Meta and OpenAI will be among the first customers of Arm’s long-awaited new AI processor, which the SoftBank-backed tech group projects will be the main driver of a fivefold increase in revenue over the next five years.
Shares in Arm rallied after chief executive Rene Haas unveiled the financial forecasts around the high-stakes shift in strategy, from designing chips for other companies to producing its own “AGI CPU”, in San Francisco on Tuesday.
The launch of the chip will create a new rival not only to the traditional central processing units made by Silicon Valley stalwarts Intel and AMD but also several of the chip designer’s own customers, including Nvidia, Google and Amazon.
Arm expected $25bn in annual revenue in five years’ time, roughly five times its current sales, Haas told the FT. He said the chip represented a $15bn “revenue opportunity” by 2031, with growth also coming from higher royalty rates and strong licensing revenue from its traditional business.
The stock rose as much as 7.5 per cent in after-hours trading following the revenue forecast, having fallen 1.4 per cent during the day.

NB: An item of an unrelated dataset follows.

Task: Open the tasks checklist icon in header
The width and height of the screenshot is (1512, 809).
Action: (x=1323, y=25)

Haas called the launch of its first silicon product a “defining moment for our company”. “With the expansion into delivering production silicon with our Arm AGI CPU, we are giving partners more choices all built on Arm’s foundation of high-performance, power-efficient computing,” he said.
The long-anticipated Arm CPU — plans for which were first reported by the FT — marks a significant departure from the group’s traditional role as a “neutral” platform whose intellectual property is incorporated into chips designed by US tech groups.

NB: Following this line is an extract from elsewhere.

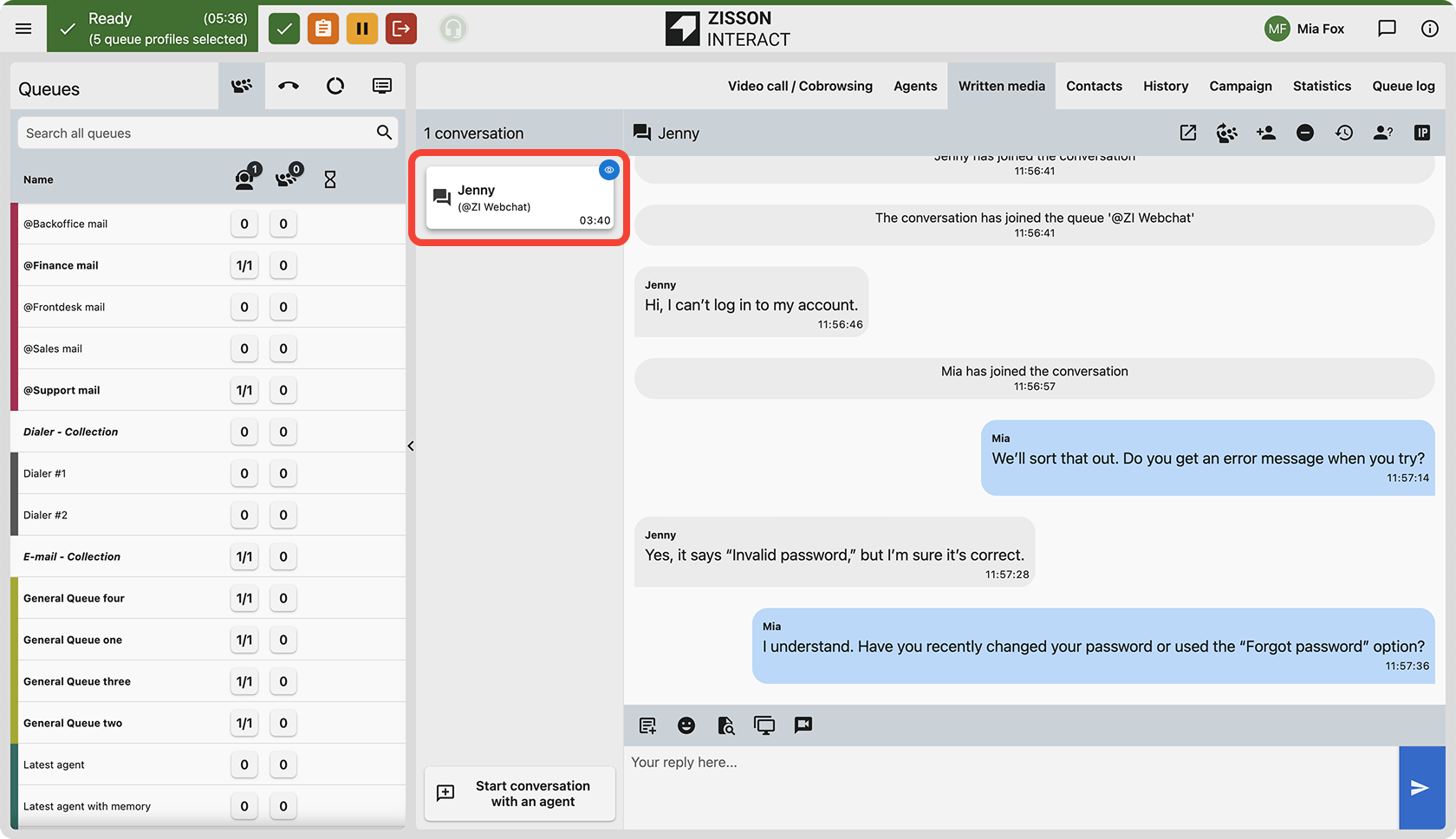Collapse the Queues panel with chevron

coord(411,446)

The Cambridge-headquartered group said the product was intended to meet untapped demand for chips that consume less power in an AI data centre, promising billions of dollars in cost savings for customers compared with traditional CPUs.
Despite positioning it as an AI product, the chip will not compete directly with Nvidia’s graphics processing units, which have become the workhorses of the AI boom. Instead, it will cater to a growing need for “orchestration” of fleets of AI agents, such as software programming tools Claude Code and OpenAI Codex, as well as other cloud-based AI applications.
The chip is being manufactured by Taiwan Semiconductor Manufacturing Company, the same supplier used by Nvidia, Apple and other Arm licensees, and will ship at the end of this year.
Meta would be the “lead partner” for the chip, Arm said. Other early customers include ChatGPT maker OpenAI, cloud provider Cloudflare, German enterprise software group SAP, South Korea’s SK Telecom and AI chip designer Cerebras, which struck a $10bn infrastructure deal with OpenAI in January.
Analysts say the move will transform Arm’s business model. Selling its own chips is likely to produce far higher revenues than the licence fees and royalties that it collects from customers at present.
But moving into hardware is also likely to damp its gross margins, which are among the tech industry’s highest, hitting 98 per cent in its most recent quarter. Haas said the AGI CPU would still see a higher than 30 per cent operating margin.
Arm is expected to generate around $4.9bn in revenue for the year to the end of March, according to CIQ estimates.
Ahead of the announcement, analysts at HSBC described the prospective launch as a “game-changing” moment for Arm, with CPU shipments set to soar over AI infrastructure demand. BNP Paribas analysts echoed the sentiment, while adding that Arm needed to answer questions about how it would handle directly competing with its existing customers.
Arm said dozens of companies across the tech industry were “supporting the platform expansion”, including Amazon Web Services, Google and Nvidia. Haas said Arm had been careful about entering the market with its own chips, reaching out to its customers to assess their reaction and receiving no pushback.
US tech giants supported the move, he said, because Arm’s growing reach in the data centre would help drive the growth of their software.
Data centre CPUs have historically been dominated by Intel and AMD. Both companies use the same X86 chip architecture that rivals Arm’s designs, which started out in mobile devices but has now been used in more than 325bn devices, from cars to servers.
Huge infrastructure spending by Big Tech hyperscalers — and the rapidly growing demands on energy infrastructure — has seen a shift towards Arm-based chips.
Arm on Tuesday claimed its new chip is twice as efficient as similar X86 chips when handling the most demanding AI workloads. But it stopped short of comparing them to Nvidia’s Grace and Vera CPUs, which are paired with the semiconductor giant’s market-leading GPUs and are based on Arm’s technology.
Arm’s move comes as investors have generally cooled this year on AI infrastructure stocks, worrying about whether the huge capital spending on computing power is sustainable. Nvidia has also run up against geopolitical tensions between Washington and Beijing that have delayed its planned return to the Chinese market.
Haas said there was “no reason as far as we can tell” that the new Arm CPU could not be sold in China. “They don’t fall under any export control restriction, so there isn’t any issue there,” although “we don’t have any customers yet in China”, he added.
It would also “be a shame” if the UK’s build-out of its AI infrastructure did not incorporate CPUs developed by its national champion, Haas added. “We’ve talked a lot to the folks inside the government on this, and we’re hoping to do quite a bit there.”